Appuntamento sabato 15 settembre alle 17 al B&B Villa Pia in via Torre Milocca 15 a Siracusa.

Fra le pagine di questo libro, aneddoti, segreti e curiosità sul film raccontano una surf culture che è anche uno spaccato di storia e un caposaldo della cultura pop contemporanea. “Si cavalcavano onde altissime. Si compivano imprese eroiche e di destrezza incredibile. Si cementavano caratteri. A diciotto anni non eravamo ribelli per frustrazione, ma per arroganza. Eravamo dei re”.

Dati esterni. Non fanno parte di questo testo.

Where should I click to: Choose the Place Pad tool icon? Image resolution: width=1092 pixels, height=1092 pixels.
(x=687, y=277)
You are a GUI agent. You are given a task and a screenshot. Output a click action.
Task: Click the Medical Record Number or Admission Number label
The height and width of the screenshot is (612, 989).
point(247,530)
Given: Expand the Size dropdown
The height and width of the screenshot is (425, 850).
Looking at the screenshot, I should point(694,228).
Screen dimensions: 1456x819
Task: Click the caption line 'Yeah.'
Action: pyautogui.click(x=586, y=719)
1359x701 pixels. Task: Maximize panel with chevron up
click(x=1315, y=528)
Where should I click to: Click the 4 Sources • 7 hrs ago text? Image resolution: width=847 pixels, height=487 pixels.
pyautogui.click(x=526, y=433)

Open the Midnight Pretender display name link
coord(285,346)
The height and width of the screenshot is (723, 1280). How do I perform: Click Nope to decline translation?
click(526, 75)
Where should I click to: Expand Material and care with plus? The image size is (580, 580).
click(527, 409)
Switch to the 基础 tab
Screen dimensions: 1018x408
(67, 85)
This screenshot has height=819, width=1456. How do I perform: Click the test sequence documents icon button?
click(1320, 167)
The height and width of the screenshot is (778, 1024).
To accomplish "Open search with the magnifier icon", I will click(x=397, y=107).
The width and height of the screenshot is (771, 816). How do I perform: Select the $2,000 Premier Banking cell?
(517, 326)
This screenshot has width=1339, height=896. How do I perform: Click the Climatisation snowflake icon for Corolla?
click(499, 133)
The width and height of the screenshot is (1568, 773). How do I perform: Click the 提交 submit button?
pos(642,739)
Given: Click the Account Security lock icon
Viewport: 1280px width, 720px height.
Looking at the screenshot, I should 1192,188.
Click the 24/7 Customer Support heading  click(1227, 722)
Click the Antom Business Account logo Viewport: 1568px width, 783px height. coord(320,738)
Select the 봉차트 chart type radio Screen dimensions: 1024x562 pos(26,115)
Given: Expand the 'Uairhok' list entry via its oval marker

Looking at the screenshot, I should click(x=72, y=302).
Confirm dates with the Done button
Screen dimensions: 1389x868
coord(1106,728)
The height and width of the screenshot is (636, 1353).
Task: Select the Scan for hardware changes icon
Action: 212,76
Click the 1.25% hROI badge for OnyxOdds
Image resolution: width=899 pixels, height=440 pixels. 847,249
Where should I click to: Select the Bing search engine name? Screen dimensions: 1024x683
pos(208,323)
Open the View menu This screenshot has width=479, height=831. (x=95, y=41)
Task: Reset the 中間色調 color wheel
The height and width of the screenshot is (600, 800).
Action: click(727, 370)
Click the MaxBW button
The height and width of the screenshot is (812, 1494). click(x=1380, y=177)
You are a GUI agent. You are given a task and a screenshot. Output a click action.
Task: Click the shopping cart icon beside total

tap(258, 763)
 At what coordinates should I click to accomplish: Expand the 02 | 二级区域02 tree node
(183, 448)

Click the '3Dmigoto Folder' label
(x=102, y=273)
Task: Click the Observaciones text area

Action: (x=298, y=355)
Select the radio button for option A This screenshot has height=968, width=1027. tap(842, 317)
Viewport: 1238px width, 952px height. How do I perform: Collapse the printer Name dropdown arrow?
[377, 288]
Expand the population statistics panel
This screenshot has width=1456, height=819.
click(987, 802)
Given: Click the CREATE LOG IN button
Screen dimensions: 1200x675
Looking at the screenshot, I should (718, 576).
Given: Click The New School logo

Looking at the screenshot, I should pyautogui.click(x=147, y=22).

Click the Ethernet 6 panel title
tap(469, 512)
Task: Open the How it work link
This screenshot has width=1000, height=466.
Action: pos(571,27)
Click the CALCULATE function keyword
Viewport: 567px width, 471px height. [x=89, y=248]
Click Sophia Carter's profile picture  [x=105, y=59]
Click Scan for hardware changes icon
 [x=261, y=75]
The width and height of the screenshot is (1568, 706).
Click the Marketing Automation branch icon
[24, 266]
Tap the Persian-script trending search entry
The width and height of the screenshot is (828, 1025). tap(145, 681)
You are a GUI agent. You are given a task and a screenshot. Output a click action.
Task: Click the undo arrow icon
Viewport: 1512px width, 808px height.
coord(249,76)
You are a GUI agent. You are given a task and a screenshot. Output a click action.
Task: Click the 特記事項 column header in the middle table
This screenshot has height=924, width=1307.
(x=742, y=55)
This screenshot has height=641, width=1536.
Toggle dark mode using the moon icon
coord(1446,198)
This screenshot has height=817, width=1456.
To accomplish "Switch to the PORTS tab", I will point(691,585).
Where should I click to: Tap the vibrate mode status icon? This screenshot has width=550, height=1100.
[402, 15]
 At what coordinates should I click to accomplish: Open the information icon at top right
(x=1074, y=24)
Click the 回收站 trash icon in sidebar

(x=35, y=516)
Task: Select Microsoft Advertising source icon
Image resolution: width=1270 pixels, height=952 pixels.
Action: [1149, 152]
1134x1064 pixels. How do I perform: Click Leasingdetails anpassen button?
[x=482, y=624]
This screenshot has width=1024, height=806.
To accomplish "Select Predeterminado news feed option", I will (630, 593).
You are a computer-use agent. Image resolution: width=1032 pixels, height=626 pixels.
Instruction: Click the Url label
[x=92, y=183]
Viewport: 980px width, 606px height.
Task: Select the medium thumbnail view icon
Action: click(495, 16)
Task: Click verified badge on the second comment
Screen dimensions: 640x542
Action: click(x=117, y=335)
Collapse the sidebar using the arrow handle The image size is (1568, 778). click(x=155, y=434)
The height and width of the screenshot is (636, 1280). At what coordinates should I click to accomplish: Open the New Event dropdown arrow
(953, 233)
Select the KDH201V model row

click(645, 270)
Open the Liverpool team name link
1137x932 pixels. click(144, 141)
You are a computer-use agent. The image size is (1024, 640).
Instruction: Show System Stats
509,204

In occasione del quarantesimo compleanno di Un mercoledì da leoni – il film di John Milius che narra la transizione tra la golden age e la silver age del surf – questo libro rende omaggio a un’opera che ha influito radicalmente sull’immaginario collettivo. Com’è riuscita questa pellicola ad appassionare al surf intere generazioni, dalla sua comparsa nelle sale fino ai giorni nostri? Come ha influenzato la musica, il costume e molteplici aspetti della società? Queste sono alcune delle domande attraverso cui gli autori indagano un film unico, ricco di metafore, di riferimenti e citazioni, un racconto così coinvolgente ed empatico da essere ormai entrato nella storia del grande cinema. L’amicizia, i doveri, la maturità, ma anche le vicende di chi va e chi resta, il trauma della separazione e la chiamata alla leva sono solo alcuni degli aspetti narrati. La guerra del Vietnam, che irrompe drammaticamente nella vita dei protagonisti, così come la droga e il nascere di movimenti pacifisti che coinvolsero le generazioni a cavallo tra gli anni Sessanta e Settanta negli USA e nel mondo saranno l’inizio di drastici cambiamenti individuali e sociali. Non è un caso che la fama di Un mercoledì da leoni sia sopravvissuta a quattro decenni di storia, restando un punto di riferimento per chi ha amato e ama la filosofia del surf, che non ha mai tradito se stessa”.